In November 2008 the European Commission published its Preliminary Report on it’s “Pharmaceutical Sector Inquiry”. Some of the conclusions are pretty harsh and can hardly be seen as friendly towards the pharmaceutical industry: “The preliminary findings of the inquiry also suggest that originator companies develop and practice defensive patenting strategies primarily in order to block the development of new competing products.” Although it is not the intention to seek to identify wrongdoing by individual companies or to reach any conclusion as to whether certain practices described in the report infringe EC competition law the findings in this report would give any executive in the pharmaceutical industry a good reason to rethink the need of IP governance so as to get a better picture on how their company is using any of the practices as described by the Commission and how to evaluate this in the light of serious anti competition concerns. How many CEOS are actually aware of the specifics of the company IPR policies other than in general terms? How many CEOs do know how many patents their company have on their major drugs? Or are aware of the internal rules in their company how to deal with those practices?
The preliminary report, 426 pages long, provides good reading giving a comprehensive overview of the pharmaceutical sector and it dealings with generic competitors. With the publication of the report, the complete toolbox of originator companies to be used to deal with generic companies is laid wide open to the public, as pretty much all the IP practices -also known as – “evergreening” – in keeping generic companies off the market as long as possible are being dealt with.
To mention a few being discussed in the report: patent litigation, filing of multiple patents (“clusters”, also known as patent “thickets“) around a particular (successful) drug, specific patent settlement practices, regulatory practices before national drug agencies, switching of patients from an earlier generation to follow-on products, etc.
The pharmaceutical industry prefers to talk about “life cycle management” but basically the aim is the same. Is anything wrong in that? We doubt it. After all, the average budget for developing a new drug is about 800 million to 1 billion Euros, while the average time to bring the drug to the market is over 10 years from the date of the NCE discovery, not to mention the risk of development (only 1 in 8 succeeds, with all costs associated therewith). So, the time window for originator companies to make good on their investments is generally (too) short, and the generic companies are usually not very patient to wait for the originator companies to have made these profits! If one compares this to the overly extended lifetime of copyrighted material one can hardly blame the industry, confronted with short recuperation time, to try whatever it has in its legal toolbox to prolong the IP life of their major drugs. The key here is “legal”.
The industry seems to have been rather successful, in delaying market entries by generic companies, as the Commission states:
“The sector inquiry confirms that generic entry often occurs later than expected. On average it took about seven months for generic products to enter the market on a weighted average basis and even the top-selling medicines faced an average delay of four months.”

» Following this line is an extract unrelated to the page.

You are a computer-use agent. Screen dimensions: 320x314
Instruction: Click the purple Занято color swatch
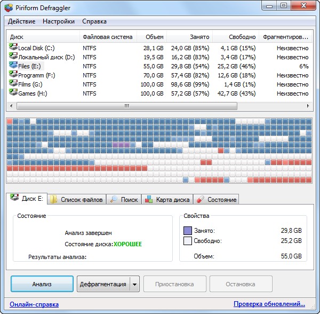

The report very much focused on the perceived “lost savings” for the health systems, mention is made of € 3 billion between 2000-2007. In this respect a point of criticism is that the Commission could put more focus on the generics companies, which – as shown by statistics – manage to maintain relatively high prices in the first years after LoE (loss of exclusivity by the originator company), while generic companies, in general, have a relatively risk-free business (no development risk), with no investments to be earned back. And being able to lift on the reputation of the originator’s company drug, generic companies must be able to make far higher profits.
For those that love statistics, the report is full of it. What was already known in the industry, i.e. that the numbers of new molecular entities (NMEs) reaching the market is slowly decreasing over the years (see p. 38):
Another remarkable statistic from the preliminary report regards the outcome of patent litigation, particularly that of primary patents versus secondary patents. The statistics show that originator companies prevail in (only) 57% of the primary patent disputes and in a slight 26% in secondary patent disputes. See the figure below from the report (p.189):
This decrease in new products reaching the market, combined with a relatively high legal uncertainty regarding the primary patent situation, confirms that originator companies are in for quite a challenge.
However, as the report confirms (p.158), in general, originator companies are very discrete about the relative strength or weakness of their patents and are unwilling to commit any evaluation of their patents on paper.
A decrease of new products, combined with a low success rate in patent litigation, and a habitude of avoiding putting pen to paper regarding patent positions, creates a legal uncertainty for originator companies, which is at least as severe as the legal uncertainty for generic companies. And where generic companies can only win (by earlier market entry), originator companies will generally only loose (particularly in case of “bad news” like a premature LoE).
The last word obviously has not been said as public discussion is now invited and no doubt the Commission will now see whether any breach of competition rules can be established.
This seems to be a good time introducing or if existent, updating, the IP governance within pharmaceutical companies.